Tempestade perfeita

A democracia pode vir a enfrentar nos próximos anos o maior desafio, desde seu o retorno às terras do Bananão. Ele tem nome e sobrenome: Joaquim Barbosa. As declarações do atual presidente do STF, desqualificado o Congresso, é atestado claro de que não será somente candidato à presidente, no mais tardar em 2018 (leia aqui), mas a ditador ou, no mínimo, a condestável da República. Ok, o Parlamento brasileiro é muito ruim, mas não é democrático um presidente de outro Poder atacá-lo dessa forma, ainda mais que o Judiciário do país também está longe de ser uma perfeição.

E Barbosão tem uma boa chance de conseguir emplacar seu projeto. Pelo menos, reúne características de todos os presidentes de 89 para cá.

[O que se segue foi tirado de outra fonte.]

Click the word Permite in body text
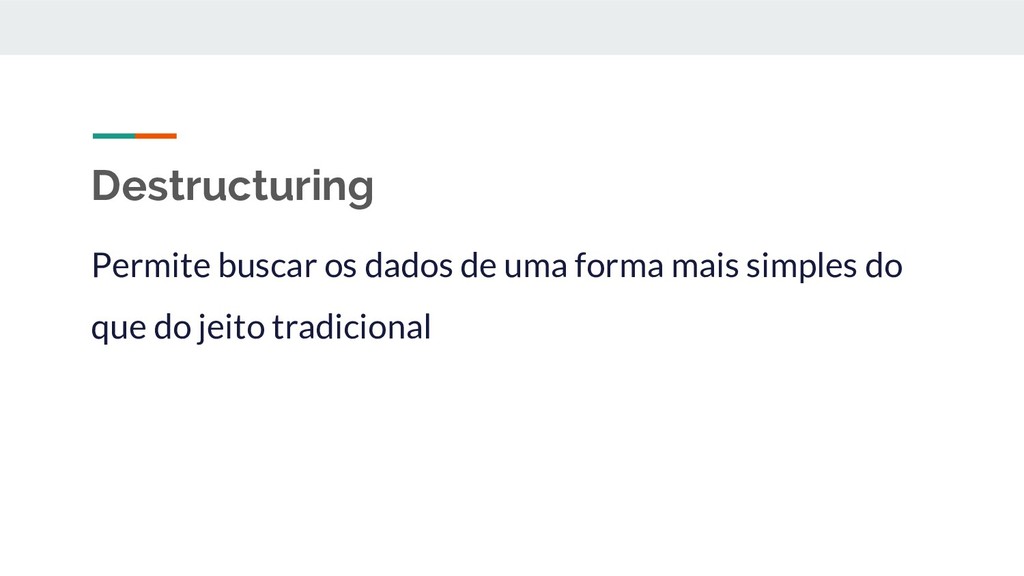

Veja só:

Decidido (na verdade, autoritário, como nós, bons cucarachas, gostamos) como Itamar, Collor e Dilma.
Crítico de “tudo o que está aí” como Collor.
Contra os políticos também como Collor.
Intelectual (ou pode se passar por) como FHC.
“Pobre que venceu todos os obstáculos e chegou lá”, como Nove-Dedos.

É pouco? Pois Barbosa apresenta ainda mais duas características que os outros não tem e fariam chorar de felicidade um marqueteiro político: é negro e juiz.

A “tenra planta” da democracia brasileira está na bica de ter que enfrentar uma tempestade perfeita.

Barbosão, cada vez mais candidatão, joga pra galera e parte pra cima do Congresso.